Late that night, Cunningham confirmed that sexual text messages first obtained by the website NationalFile.com were authentic.
Days later, the woman, California public relations consultant Arlene Guzman Todd, confirmed physical encounters with Cunningham. Guzman Todd is the wife of a combat veteran. A second affair has also been alleged, but not confirmed, and Cunningham in a Zoom press conference on Oct. 9 refused to say how many more affairs he has had.
“I’ve taken responsibility for the hurt that I’ve caused in my personal life. I’ve apologized for it,” Cunningham said during his first meeting with reporters since the texts were reported. “I’ve said what I’m going to say about it.”
Public polling showed Cunningham with leads as large as 10 points before the affairs were revealed. A poll conducted by North State Journal and Cardinal Point Analytics, released the week prior to Election Day, put Tillis ahead of Democrat Cal Cunningham by five percentage points, with 46% to Cunningham’s 41%.
The Cunningham campaign tried to pivot to discussing issues like health care. Then, the U.S. Army confirmed it was investigating the conduct by Lt. Col. James Cunningham, calling him by his official first name.
Adultery has long been a violation of the Uniform Code of Military Justice, and service members can face a maximum penalty of dishonorable discharge, forfeiture of pay and confinement for a year.
“I am disgusted at his behavior and how he has responded to it,” said U.S. Army veteran Sean Kilbane at a press conference in October. “The people of North Carolina expect better from a United States senator.”
Kilbane added that if Cunningham was “willing to risk his candidacy” to have an affair with another veteran’s wife, then “what kind of self-serving behavior are we to expect out of him if he were to go to Washington, D.C.?”
Also on Oct. 14, a Federal Elections Commission complaint was filed against Cunningham by Americans for Public Trust, a nonprofit, nonpartisan government-watchdog group.
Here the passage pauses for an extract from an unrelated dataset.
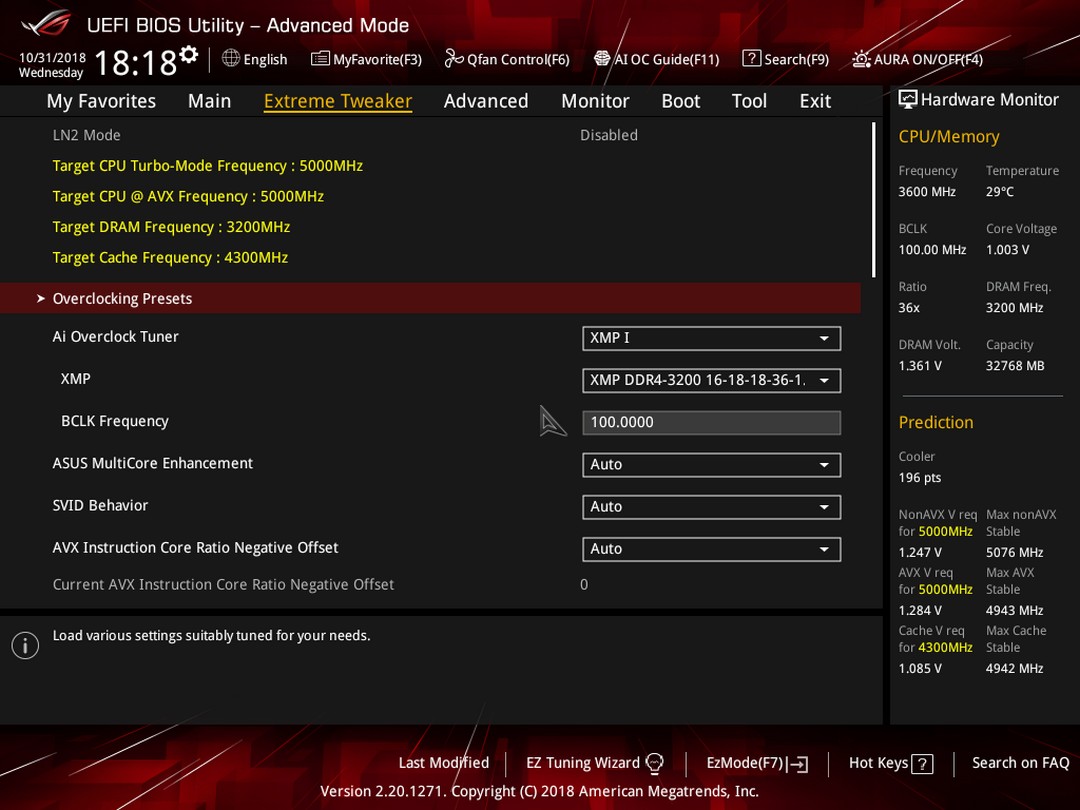Toggle AURA ON/OFF(F4) lighting
The image size is (1080, 810).
(917, 59)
The group is asking the FEC to examine possible campaign violations.
Tillis returned to the Senate for the confirmation process of U.S. Supreme Court nominee Amy Coney Barrett in late October.
During a campaign appearance in Durham on Sunday, Oct. 17, Gov. Roy Cooper and former Vice President Joe Biden briefly discussed Cunningham, with Cooper saying the scandals were “frustrating” as he greeted Biden on the tarmac at Raleigh-Durham International Airport.
The Tillis campaign seized momentum with his visible role during the Supreme Court confirmation process and with Cunningham’s scandal, propelling him to a win and a second term representing the state.